I think the MX-5 is the model that represents Mazda the most. Mazda’s brand message, Zoom-Zoom, describes Mazda vehicles that look inviting to drive, are fun to drive, and make you want to drive them again. This is the unique value that Mazda provides its customers, and the MX-5 is the model that embodies that message in the most implicit form. The MX-5 is a reflection of Mazda’s DNA, and the hallmark of the Mazda brand. That is why the MX-5 is so treasured by Mazda, and why we work so hard to ensure the MX-5 is the pinnacle of Zoom-Zoom.
- As program manager, you are in control of the MX-5’s future. How does that feel?
I feel that I have some very large shoes to fill. The previous two program managers, Toshihiko Hirai and Takao Kijima, are both very well-known. Hirai-san was the first program manager; he brought the MX-5 into existence with his strong and lasting belief in the car’s potential. And then Kijima-san carried over the concept of Jinba-Ittai, or rider and horse as one, and evolved it to a new level. It is only natural that I feel a tremendous pressure to live up to their legacy. However, saying that, I also have a strong desire to eventually achieve my own unique accomplishments. In order to do that, I believe that we need to further refine the essential appeal of the MX-5 - its fun-to-drive character. And at the same time, I must keep reminding myself that I must work hard to improve my own abilities.

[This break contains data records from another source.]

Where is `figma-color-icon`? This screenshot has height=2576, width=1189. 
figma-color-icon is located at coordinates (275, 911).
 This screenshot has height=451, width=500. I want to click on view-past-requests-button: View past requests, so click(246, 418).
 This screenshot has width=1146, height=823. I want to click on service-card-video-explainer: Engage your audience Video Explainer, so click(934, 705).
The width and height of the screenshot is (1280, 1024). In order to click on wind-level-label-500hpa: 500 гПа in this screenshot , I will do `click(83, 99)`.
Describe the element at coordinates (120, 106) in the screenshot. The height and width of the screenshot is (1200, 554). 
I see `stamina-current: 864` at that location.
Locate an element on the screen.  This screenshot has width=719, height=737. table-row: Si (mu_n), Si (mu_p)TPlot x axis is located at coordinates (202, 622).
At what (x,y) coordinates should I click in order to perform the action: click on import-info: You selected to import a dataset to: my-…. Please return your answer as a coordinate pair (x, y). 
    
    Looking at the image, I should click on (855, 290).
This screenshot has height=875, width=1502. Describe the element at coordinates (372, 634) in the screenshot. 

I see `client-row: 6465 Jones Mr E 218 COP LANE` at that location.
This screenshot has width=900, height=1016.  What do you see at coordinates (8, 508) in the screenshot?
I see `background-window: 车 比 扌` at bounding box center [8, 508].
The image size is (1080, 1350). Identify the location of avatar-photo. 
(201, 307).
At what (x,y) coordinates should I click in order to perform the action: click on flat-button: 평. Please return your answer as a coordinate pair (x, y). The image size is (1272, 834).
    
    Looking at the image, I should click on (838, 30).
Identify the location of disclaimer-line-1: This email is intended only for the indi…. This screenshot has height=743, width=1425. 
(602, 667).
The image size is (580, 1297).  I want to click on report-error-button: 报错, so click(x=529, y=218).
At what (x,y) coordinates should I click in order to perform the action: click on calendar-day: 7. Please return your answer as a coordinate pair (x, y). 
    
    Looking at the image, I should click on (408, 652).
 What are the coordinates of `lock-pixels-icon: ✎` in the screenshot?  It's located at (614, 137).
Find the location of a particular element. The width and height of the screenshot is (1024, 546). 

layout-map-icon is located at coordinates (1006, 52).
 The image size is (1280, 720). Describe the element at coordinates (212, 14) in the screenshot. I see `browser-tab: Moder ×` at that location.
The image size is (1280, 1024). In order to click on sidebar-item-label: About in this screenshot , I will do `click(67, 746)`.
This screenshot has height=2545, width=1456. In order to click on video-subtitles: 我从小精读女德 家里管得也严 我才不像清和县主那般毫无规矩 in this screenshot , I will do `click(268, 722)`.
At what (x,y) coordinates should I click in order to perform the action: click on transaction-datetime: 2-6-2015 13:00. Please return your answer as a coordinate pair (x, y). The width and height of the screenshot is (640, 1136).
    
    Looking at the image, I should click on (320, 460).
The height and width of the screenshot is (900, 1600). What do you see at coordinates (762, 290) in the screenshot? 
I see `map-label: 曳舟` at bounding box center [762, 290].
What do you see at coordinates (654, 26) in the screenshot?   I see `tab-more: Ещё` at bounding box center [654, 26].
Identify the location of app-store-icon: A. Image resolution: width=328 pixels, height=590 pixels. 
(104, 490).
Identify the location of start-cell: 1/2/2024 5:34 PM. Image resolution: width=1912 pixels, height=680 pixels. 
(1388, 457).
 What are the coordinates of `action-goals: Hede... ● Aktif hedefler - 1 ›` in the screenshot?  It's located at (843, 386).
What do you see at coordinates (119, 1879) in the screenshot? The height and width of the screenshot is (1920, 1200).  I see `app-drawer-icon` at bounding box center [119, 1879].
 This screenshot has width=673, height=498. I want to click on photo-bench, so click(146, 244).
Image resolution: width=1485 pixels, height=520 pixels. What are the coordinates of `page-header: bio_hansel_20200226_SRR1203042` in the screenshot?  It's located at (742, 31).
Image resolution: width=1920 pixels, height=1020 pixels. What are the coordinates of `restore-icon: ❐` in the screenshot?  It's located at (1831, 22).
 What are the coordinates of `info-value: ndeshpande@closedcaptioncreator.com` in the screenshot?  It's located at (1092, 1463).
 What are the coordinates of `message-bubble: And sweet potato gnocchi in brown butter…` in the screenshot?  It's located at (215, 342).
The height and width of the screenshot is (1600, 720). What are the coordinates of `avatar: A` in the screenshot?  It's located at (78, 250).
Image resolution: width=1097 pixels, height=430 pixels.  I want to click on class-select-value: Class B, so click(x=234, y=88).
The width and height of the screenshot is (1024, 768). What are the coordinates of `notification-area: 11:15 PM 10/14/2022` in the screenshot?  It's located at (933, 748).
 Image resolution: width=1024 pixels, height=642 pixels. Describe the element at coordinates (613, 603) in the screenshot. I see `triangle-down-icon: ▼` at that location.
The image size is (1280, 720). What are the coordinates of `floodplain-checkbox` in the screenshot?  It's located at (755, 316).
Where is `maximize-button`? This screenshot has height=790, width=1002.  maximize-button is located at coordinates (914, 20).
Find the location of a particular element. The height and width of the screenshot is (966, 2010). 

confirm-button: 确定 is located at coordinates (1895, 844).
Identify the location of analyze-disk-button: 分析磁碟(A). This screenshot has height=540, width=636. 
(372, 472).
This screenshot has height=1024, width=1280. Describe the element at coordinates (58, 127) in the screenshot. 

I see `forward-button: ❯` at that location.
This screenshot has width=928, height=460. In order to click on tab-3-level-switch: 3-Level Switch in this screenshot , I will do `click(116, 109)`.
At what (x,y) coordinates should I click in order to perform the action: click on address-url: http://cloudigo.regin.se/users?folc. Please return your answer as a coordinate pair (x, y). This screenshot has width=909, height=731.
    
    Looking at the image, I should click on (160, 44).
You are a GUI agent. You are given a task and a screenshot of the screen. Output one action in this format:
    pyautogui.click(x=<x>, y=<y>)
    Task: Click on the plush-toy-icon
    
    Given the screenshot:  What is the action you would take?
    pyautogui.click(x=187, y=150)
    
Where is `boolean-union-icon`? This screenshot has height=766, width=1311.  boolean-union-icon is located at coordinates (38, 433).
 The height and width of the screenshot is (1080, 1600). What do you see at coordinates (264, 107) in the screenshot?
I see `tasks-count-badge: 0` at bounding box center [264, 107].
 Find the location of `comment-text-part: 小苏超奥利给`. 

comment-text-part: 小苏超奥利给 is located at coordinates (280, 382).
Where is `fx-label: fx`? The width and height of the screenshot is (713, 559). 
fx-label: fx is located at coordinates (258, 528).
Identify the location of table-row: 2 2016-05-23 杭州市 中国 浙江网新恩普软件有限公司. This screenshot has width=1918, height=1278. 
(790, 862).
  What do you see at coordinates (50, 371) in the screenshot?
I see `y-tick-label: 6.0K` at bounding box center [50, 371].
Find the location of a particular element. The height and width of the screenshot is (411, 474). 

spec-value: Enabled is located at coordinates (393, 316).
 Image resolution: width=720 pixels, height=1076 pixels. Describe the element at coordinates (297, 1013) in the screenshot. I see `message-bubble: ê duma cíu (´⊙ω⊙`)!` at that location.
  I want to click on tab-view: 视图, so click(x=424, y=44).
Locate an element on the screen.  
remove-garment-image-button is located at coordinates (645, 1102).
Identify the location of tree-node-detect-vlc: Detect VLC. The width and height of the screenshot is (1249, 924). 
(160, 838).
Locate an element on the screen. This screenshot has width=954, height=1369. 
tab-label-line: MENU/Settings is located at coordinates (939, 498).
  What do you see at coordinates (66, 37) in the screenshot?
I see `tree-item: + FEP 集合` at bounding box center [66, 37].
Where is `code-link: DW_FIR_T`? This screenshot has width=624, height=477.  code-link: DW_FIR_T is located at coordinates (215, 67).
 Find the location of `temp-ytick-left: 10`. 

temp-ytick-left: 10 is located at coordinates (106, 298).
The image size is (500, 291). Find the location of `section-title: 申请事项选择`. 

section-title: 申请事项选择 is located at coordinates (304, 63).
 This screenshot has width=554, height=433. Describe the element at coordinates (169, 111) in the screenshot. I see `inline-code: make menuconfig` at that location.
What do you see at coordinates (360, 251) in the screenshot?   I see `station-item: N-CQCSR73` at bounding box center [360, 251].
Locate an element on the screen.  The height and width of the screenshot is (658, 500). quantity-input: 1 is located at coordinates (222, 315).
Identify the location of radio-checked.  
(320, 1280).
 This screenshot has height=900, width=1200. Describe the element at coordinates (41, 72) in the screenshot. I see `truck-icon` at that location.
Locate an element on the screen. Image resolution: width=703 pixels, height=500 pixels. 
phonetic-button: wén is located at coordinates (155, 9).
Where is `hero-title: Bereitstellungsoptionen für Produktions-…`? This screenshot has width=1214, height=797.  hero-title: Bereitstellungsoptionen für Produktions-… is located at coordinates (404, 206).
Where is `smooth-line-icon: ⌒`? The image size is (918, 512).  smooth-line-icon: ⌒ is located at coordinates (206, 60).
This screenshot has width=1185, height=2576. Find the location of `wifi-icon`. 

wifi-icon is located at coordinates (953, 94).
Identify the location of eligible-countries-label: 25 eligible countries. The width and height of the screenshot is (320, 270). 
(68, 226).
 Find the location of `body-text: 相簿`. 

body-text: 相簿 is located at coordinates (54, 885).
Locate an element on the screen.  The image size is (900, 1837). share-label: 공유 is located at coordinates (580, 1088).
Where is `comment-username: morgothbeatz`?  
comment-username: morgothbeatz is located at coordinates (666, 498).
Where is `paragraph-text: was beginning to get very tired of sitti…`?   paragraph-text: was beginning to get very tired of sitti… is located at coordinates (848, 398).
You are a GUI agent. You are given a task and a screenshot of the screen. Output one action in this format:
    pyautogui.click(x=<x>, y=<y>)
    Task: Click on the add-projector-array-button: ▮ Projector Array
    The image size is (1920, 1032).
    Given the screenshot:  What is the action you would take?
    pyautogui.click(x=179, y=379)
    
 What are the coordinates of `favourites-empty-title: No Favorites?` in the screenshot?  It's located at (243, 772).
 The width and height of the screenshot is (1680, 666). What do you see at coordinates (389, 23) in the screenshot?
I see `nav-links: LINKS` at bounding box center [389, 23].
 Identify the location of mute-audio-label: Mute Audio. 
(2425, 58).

It has been 21 years since the MX-5 was born. In that time, social trends have changed and requirements for automobiles have become diverse. We must respond to these changes. Sometimes I feel overwhelmed by the flood of information. It adds a degree of complexity and makes it difficult to identify exactly how we should carry the MX-5 forward. At these times, I feel that I can rely on MX-5 owners all over the world who drive and care about their cars; on the members of the media who add their thoughts about the MX-5; and on my counterparts in other companies who share similar ambitions and challenges. I feel strongly that communication and cooperation with them is very important.
I feel that my duty is to further refine the unique values of the MX-5 by determining exactly what people desire and then by identifying what needs to be changed and what needs to stay the same. This kind of vehicle development is what I want to do and also what I feel I must do.